— Required work —
Tally the lines in the entries where the string "will" appears, and write only the total.

— Collected data entries —
——————————
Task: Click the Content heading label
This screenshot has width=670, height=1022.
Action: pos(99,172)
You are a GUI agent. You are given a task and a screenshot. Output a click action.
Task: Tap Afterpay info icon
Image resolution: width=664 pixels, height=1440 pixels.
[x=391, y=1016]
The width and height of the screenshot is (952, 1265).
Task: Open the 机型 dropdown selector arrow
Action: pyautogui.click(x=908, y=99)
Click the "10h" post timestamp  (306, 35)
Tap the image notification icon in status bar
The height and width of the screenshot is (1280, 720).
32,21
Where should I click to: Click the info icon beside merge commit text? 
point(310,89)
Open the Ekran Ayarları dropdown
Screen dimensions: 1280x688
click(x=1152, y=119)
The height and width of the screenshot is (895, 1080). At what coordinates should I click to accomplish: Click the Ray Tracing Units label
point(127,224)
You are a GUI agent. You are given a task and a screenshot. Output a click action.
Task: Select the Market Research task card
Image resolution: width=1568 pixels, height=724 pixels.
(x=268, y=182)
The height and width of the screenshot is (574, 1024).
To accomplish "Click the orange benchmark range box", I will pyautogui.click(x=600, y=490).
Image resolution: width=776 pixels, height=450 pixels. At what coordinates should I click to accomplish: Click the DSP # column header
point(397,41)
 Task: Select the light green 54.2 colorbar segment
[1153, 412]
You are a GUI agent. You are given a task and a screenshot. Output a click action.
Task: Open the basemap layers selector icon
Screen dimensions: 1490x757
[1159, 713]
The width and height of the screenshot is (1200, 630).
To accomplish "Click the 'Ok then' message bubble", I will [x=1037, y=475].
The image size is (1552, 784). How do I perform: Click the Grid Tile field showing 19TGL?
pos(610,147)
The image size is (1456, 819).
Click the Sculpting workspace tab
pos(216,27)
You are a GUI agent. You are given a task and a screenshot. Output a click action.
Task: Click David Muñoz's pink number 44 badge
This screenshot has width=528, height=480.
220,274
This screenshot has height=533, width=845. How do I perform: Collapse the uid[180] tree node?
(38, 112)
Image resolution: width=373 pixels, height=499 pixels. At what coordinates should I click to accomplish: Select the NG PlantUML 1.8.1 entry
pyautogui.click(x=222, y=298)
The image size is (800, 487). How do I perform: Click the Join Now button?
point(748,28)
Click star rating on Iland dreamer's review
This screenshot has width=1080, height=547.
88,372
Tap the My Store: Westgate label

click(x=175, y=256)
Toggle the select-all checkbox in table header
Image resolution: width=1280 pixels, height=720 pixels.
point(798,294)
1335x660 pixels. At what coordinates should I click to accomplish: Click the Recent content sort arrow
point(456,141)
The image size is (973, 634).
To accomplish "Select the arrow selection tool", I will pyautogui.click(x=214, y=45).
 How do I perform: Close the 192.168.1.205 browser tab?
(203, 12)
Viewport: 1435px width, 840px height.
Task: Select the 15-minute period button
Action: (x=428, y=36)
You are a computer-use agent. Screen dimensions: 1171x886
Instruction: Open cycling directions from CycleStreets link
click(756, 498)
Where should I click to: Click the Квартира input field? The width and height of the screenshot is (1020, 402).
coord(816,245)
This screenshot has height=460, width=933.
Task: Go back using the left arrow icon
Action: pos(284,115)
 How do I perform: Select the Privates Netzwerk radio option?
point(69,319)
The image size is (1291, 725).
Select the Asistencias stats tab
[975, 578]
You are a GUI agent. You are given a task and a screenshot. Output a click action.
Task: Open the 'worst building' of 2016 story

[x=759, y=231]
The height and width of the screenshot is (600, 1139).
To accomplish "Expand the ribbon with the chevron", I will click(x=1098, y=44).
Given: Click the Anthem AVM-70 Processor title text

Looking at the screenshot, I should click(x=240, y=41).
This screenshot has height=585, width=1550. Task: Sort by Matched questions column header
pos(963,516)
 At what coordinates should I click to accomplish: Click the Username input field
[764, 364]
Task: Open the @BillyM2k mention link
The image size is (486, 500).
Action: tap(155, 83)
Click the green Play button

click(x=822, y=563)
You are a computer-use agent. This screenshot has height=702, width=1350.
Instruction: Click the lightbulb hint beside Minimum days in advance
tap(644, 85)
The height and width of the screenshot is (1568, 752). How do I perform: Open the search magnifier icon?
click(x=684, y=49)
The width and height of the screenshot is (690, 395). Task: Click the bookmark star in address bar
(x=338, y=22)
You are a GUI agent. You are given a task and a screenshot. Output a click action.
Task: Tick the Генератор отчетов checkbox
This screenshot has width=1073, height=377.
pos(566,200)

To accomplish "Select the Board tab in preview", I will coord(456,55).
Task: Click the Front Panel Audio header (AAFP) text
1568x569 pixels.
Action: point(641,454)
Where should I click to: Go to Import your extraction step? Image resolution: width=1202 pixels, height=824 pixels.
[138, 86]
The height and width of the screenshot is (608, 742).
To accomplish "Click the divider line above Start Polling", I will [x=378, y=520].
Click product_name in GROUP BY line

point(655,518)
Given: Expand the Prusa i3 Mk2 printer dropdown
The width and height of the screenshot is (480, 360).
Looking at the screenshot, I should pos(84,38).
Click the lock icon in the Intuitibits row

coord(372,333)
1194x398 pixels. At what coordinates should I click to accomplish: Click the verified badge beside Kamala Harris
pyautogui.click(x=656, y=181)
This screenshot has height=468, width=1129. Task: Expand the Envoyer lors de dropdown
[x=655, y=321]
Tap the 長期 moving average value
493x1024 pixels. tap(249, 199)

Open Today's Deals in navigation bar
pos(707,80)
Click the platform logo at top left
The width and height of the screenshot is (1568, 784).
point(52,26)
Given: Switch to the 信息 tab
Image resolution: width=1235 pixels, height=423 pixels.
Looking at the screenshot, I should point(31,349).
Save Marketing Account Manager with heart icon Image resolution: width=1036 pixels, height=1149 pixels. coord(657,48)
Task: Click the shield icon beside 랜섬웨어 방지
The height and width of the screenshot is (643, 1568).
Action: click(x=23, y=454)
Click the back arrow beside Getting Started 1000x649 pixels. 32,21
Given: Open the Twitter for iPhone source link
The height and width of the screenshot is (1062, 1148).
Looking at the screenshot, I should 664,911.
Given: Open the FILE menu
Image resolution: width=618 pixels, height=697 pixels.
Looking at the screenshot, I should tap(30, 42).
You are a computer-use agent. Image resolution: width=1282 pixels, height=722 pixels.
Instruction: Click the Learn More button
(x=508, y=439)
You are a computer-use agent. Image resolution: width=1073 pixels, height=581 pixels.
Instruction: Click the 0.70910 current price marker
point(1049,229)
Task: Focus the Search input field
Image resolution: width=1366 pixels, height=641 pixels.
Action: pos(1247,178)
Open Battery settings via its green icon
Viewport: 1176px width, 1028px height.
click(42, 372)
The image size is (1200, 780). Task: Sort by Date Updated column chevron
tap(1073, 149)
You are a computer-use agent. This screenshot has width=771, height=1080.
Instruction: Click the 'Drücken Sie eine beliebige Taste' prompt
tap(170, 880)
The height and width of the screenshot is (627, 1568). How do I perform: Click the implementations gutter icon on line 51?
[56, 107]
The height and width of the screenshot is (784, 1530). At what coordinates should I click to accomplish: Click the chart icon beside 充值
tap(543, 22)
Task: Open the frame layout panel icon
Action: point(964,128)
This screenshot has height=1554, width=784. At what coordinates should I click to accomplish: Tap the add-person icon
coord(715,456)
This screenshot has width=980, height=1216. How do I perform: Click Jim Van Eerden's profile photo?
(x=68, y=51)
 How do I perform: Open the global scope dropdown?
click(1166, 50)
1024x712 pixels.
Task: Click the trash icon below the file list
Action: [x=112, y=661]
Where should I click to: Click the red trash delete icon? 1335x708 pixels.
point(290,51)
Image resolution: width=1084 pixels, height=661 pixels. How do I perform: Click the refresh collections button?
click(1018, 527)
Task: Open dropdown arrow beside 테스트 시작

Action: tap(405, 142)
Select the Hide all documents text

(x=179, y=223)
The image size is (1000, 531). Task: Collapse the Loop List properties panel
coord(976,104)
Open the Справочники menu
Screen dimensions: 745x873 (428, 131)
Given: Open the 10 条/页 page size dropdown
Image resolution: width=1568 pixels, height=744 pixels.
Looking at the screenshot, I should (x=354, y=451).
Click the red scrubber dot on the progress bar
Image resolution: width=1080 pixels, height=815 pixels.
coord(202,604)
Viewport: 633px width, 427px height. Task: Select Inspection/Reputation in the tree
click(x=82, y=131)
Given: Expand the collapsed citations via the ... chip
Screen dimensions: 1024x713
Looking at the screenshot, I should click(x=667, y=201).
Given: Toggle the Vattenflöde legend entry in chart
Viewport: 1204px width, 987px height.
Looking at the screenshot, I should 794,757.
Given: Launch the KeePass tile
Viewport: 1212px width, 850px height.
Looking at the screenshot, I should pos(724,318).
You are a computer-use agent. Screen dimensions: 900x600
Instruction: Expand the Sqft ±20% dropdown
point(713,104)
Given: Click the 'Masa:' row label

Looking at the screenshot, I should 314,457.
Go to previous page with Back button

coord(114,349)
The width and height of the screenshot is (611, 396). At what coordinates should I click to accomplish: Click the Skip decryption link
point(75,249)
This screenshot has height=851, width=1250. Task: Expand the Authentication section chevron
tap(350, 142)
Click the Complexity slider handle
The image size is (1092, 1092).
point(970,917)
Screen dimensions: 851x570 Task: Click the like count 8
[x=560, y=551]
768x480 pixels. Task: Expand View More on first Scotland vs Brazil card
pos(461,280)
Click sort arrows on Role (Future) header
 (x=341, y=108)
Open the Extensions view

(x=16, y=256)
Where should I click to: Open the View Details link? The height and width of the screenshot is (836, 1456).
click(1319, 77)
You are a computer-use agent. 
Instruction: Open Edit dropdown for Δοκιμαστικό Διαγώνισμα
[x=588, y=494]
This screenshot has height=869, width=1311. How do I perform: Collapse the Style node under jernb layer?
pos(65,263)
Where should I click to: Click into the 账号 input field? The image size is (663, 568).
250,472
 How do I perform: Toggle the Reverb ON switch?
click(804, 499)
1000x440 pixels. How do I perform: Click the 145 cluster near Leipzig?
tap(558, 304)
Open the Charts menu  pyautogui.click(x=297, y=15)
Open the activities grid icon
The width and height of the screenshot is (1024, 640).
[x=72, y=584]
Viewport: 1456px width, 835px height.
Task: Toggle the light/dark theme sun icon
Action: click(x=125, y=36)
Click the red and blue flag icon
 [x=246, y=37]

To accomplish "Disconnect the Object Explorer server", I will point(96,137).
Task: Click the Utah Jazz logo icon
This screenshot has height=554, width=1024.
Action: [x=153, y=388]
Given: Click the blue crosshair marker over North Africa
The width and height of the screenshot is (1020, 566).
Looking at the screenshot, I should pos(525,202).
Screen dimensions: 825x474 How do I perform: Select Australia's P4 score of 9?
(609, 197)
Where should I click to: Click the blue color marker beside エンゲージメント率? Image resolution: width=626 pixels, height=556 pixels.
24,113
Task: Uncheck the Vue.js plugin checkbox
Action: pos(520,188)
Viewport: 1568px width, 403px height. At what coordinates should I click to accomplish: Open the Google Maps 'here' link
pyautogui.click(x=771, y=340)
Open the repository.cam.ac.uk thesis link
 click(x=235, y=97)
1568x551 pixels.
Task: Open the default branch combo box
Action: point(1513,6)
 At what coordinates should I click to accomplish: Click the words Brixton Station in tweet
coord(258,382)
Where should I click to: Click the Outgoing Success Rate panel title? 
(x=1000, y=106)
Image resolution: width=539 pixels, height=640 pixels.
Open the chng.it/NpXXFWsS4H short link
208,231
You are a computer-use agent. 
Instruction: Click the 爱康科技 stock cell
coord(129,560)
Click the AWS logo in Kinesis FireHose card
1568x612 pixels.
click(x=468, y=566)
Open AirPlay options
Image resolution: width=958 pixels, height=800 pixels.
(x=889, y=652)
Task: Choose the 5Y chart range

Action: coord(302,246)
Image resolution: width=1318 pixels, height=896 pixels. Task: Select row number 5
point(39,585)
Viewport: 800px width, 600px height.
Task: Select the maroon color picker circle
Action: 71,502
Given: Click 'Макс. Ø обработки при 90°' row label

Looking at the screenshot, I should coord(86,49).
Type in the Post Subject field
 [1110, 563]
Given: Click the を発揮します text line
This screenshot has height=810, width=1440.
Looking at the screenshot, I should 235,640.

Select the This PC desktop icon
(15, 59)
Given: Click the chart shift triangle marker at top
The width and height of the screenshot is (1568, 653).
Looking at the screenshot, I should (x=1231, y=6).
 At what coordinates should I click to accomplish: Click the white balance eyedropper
——————————
— Answer section —
7